- **TASK DIRECTIONS**
Return the rows starting with the line that contains "Given: Open the Favorites star icon" and going on through the line that contains "click(854, 34)", reproducing each one without any change.

- **SUPPLIED MATERIAL**

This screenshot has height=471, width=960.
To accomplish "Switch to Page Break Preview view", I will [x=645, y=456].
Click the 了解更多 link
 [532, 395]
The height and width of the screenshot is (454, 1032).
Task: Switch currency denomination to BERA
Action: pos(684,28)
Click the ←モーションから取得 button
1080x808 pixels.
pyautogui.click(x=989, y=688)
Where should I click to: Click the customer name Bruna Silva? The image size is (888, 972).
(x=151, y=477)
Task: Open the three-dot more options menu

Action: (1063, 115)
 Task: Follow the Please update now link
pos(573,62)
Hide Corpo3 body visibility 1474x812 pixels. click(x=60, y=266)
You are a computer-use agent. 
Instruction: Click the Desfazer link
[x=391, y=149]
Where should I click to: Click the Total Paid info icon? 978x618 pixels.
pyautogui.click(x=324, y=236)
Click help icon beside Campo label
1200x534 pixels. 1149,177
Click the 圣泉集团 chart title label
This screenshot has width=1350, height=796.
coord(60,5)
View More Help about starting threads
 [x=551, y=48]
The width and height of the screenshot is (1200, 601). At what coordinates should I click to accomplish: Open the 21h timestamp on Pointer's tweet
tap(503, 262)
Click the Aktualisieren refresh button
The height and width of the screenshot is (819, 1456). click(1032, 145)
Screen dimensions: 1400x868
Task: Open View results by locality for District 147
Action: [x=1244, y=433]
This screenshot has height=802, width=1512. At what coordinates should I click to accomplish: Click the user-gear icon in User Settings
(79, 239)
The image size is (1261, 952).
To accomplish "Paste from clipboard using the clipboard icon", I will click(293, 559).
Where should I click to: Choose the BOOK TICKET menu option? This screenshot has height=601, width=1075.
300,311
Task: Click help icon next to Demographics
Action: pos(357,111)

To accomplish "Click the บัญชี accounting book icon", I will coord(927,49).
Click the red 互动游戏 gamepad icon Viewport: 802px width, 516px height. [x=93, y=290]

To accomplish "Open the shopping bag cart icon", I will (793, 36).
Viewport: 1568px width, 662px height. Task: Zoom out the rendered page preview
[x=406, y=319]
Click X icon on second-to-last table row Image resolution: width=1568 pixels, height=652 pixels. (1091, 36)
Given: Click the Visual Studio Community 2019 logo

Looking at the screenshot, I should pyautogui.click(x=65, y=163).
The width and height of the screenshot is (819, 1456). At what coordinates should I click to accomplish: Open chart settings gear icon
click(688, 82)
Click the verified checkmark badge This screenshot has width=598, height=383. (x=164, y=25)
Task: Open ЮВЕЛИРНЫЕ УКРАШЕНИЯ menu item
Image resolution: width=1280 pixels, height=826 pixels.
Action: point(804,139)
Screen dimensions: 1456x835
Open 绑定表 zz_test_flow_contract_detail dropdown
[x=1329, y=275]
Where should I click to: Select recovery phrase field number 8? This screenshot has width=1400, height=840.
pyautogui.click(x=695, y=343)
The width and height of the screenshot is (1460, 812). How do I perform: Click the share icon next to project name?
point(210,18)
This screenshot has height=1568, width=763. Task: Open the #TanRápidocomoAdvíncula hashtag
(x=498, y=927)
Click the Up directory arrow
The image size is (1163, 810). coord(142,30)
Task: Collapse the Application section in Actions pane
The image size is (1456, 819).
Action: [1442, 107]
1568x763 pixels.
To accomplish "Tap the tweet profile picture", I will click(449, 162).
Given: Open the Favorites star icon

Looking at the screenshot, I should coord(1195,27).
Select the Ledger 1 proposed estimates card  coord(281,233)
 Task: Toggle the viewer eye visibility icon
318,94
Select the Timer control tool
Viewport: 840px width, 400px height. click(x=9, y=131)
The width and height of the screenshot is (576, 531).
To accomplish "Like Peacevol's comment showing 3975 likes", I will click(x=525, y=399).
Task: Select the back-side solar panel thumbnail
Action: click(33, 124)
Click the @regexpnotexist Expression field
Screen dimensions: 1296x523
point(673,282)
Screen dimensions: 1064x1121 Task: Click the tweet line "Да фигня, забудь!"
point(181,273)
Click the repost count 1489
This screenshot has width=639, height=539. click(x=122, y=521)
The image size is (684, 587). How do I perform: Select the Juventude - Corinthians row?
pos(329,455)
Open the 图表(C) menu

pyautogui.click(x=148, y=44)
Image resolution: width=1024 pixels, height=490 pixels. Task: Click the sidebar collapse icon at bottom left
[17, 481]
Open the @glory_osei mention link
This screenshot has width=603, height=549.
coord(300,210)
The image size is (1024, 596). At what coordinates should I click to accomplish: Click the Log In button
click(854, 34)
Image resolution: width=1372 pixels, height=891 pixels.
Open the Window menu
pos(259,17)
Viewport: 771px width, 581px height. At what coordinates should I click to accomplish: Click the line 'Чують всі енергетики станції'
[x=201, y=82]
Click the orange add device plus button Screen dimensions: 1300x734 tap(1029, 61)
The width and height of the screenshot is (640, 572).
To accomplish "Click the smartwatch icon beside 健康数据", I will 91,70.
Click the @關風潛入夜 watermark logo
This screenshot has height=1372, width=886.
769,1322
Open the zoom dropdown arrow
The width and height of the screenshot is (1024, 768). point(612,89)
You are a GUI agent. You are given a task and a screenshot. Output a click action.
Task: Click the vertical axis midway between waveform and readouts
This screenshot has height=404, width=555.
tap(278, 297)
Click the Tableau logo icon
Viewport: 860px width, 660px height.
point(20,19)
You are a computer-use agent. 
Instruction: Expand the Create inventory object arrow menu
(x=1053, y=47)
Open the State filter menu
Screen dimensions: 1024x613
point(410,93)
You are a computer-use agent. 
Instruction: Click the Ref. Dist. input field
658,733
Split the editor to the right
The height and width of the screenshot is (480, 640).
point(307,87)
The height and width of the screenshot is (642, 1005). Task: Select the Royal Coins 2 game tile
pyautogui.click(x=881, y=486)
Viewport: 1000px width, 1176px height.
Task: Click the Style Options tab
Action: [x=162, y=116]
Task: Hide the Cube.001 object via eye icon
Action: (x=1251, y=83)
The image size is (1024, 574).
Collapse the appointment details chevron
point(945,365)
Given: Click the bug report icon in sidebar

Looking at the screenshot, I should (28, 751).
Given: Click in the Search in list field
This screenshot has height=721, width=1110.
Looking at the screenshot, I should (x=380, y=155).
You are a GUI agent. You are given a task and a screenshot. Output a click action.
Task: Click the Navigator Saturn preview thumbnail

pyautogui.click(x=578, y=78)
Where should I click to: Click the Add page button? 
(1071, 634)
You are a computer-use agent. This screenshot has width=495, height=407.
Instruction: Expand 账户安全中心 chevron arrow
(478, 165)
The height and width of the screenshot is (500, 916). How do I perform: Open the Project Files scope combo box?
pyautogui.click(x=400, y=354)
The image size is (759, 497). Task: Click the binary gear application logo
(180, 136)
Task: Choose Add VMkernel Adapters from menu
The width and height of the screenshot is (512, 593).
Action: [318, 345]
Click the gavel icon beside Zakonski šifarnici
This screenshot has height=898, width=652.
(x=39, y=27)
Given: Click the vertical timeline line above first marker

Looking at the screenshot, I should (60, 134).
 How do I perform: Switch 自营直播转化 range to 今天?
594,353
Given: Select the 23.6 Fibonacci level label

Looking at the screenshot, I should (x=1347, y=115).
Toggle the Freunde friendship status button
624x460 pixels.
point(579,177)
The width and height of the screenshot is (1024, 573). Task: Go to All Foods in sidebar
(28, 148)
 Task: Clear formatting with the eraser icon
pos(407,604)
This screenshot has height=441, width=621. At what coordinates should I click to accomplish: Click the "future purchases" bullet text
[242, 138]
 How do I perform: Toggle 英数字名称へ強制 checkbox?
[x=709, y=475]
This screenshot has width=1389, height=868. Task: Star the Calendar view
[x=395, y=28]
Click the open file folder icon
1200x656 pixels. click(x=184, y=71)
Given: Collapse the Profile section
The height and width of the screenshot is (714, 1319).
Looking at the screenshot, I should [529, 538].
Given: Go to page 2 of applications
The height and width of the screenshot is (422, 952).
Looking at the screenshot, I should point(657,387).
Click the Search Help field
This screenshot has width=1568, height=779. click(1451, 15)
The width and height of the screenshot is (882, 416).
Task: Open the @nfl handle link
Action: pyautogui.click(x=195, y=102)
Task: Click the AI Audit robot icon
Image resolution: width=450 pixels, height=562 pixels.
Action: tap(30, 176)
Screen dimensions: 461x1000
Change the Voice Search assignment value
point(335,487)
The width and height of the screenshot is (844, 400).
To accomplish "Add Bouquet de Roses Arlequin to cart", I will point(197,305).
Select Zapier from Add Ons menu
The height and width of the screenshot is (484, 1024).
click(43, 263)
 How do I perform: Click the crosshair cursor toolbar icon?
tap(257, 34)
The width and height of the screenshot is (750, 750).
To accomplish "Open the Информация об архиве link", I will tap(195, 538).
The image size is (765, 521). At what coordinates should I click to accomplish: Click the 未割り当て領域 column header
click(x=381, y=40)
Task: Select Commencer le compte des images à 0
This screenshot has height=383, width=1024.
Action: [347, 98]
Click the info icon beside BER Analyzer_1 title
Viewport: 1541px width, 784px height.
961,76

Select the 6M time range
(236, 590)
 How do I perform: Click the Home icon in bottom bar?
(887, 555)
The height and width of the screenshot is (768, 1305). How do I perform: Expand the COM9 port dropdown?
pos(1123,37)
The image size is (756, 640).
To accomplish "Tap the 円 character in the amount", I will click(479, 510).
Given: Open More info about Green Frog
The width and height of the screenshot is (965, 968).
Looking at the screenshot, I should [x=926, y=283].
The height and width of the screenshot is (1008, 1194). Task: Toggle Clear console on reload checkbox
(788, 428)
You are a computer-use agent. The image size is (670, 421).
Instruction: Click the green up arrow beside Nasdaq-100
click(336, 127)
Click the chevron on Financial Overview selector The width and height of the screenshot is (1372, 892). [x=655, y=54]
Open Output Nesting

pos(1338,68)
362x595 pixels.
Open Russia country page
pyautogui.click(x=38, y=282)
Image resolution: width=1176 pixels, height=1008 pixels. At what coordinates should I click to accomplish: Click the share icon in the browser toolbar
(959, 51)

- **TASK RESPONSE**
Given: Open the Favorites star icon

Looking at the screenshot, I should coord(1195,27).
Select the Ledger 1 proposed estimates card  coord(281,233)
 Task: Toggle the viewer eye visibility icon
318,94
Select the Timer control tool
Viewport: 840px width, 400px height. click(x=9, y=131)
The width and height of the screenshot is (576, 531).
To accomplish "Like Peacevol's comment showing 3975 likes", I will click(x=525, y=399).
Task: Select the back-side solar panel thumbnail
Action: click(33, 124)
Click the @regexpnotexist Expression field
Screen dimensions: 1296x523
point(673,282)
Screen dimensions: 1064x1121 Task: Click the tweet line "Да фигня, забудь!"
point(181,273)
Click the repost count 1489
This screenshot has width=639, height=539. click(x=122, y=521)
The image size is (684, 587). How do I perform: Select the Juventude - Corinthians row?
pos(329,455)
Open the 图表(C) menu

pyautogui.click(x=148, y=44)
Image resolution: width=1024 pixels, height=490 pixels. Task: Click the sidebar collapse icon at bottom left
[17, 481]
Open the @glory_osei mention link
This screenshot has width=603, height=549.
coord(300,210)
The image size is (1024, 596). At what coordinates should I click to accomplish: Click the Log In button
click(854, 34)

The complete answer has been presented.